Today, the ultrasound tech was nice enough to look around and find good photo opps for us! She was sleeping today, eye closed and so peaceful. For a moment I panicked. We hadn’t seen her move on the ultrasound yet and I hadn’t felt her move since early morning. I was waiting to see the flicker of the heart, but the tech wasn’t to that spot yet. Finally we saw the heartbeat and I had a wave of relief come over me. I think that may be something only a loss mom would feel or understand. We were able to see her cute chubby cheeks and soft lips! We got a cute profile picture, verified for the third time that she’s a girl, saw her little toes, and actually saw that she has hair. I wasn’t sure she’d have hair since I haven’t had much heartburn. I know that’s a old wives’ tale, but Joshua had so much hair that was accompanied by so much heartburn. I figured since I hadn’t had much this pregnancy that she’d come out bald.
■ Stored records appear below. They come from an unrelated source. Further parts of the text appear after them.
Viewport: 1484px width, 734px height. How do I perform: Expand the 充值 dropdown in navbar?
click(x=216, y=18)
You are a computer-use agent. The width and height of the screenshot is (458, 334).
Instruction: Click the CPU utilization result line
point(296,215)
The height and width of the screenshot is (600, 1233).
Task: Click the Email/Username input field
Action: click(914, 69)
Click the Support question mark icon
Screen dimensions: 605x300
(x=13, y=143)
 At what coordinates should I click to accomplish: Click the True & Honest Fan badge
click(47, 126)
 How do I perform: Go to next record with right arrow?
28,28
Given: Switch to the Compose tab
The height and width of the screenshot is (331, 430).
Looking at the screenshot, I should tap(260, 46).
After the ultrasound, we had an OB appointment. The nurse called us back. The same nurse from our first OB appointment where she blurted out “you’re back soon!” Today she recognized us but didn’t remember that Joshua had died. “How old is your baby now?” she asked. I paused, “ahh, he passed away at birth.” You could see that she realized she had put her foot in her mouth. She got uncomfortable and was sorry she had asked. Ugh, I wish people would read charts before blurting things out like that. But I suppose that’s part of this life I was given. Someone will always be there to say something like that.
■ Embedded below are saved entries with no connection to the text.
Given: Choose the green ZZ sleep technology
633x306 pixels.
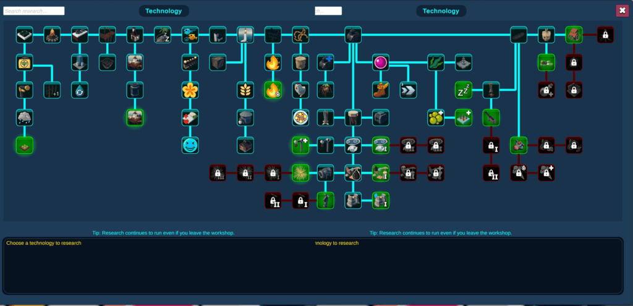Looking at the screenshot, I should click(x=464, y=90).
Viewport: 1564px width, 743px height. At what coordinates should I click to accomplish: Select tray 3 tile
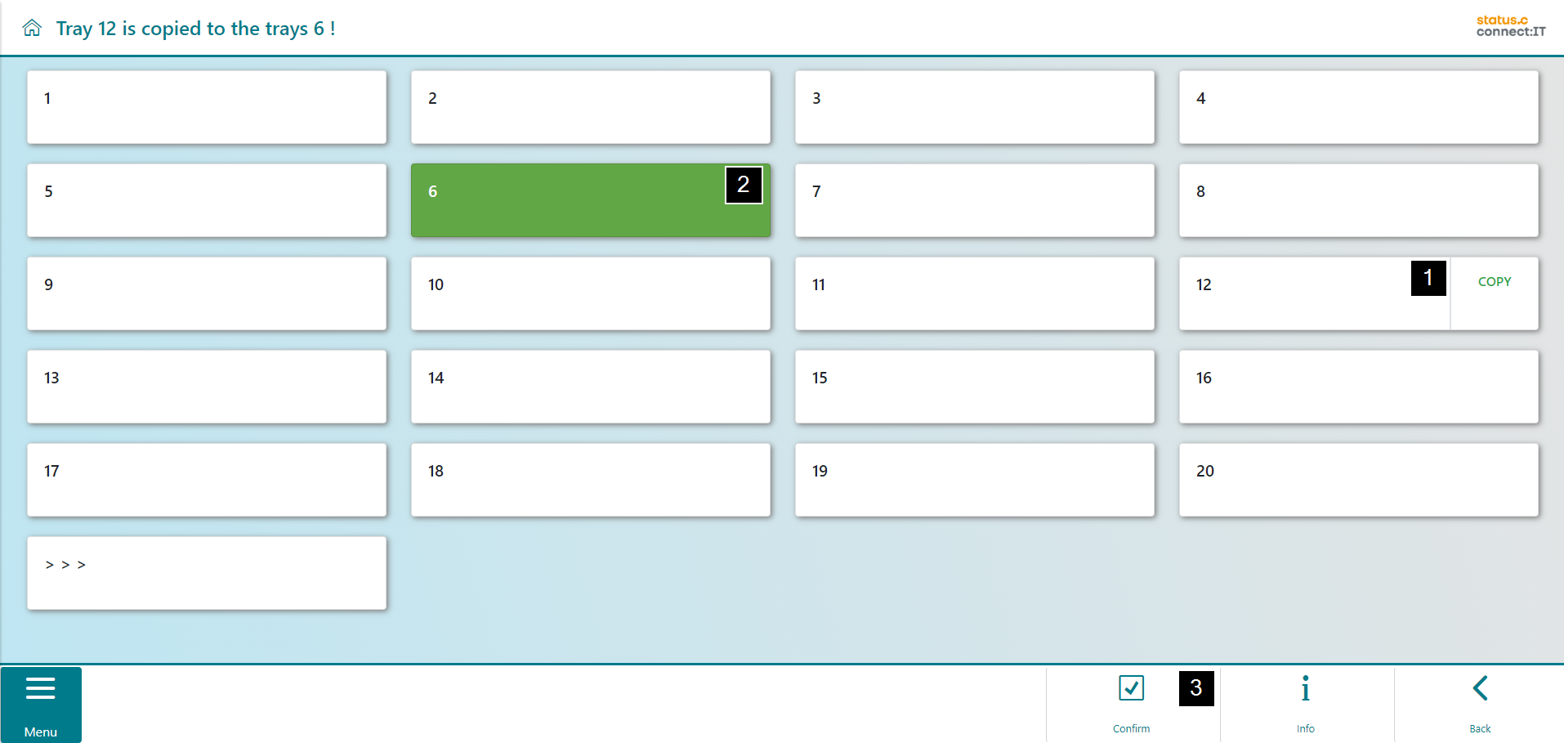pos(974,107)
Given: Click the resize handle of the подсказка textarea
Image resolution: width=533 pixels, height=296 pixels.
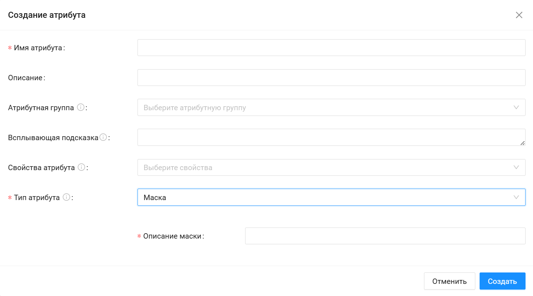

I recently read a post about things to do during pregnancy after loss. One piece of advice was to work with the hospital to let them know what your expectations are for your nurses. It suggested having nurses who are skilled in bereavement and loss. I’m happy I read that article. I’m planning to reach out to the hospital to see if the nurses could be made aware of our situation before coming into the room. I’m hoping to avoid things like, “is this your first?”
On a lighter note, last night I was getting ready for bed and walked out into the hallway. Behr, our 7 year old Husky Lab mix, was sleeping in the baby’s room. I turned on the light to take a photo and she was not pleased with me (hence the face), but it’s too cute of her. She did this when I was 33 week pregnant with Joshua and has done it a few times now throughout this pregnancy. I think she’s ready to be a protective big sister.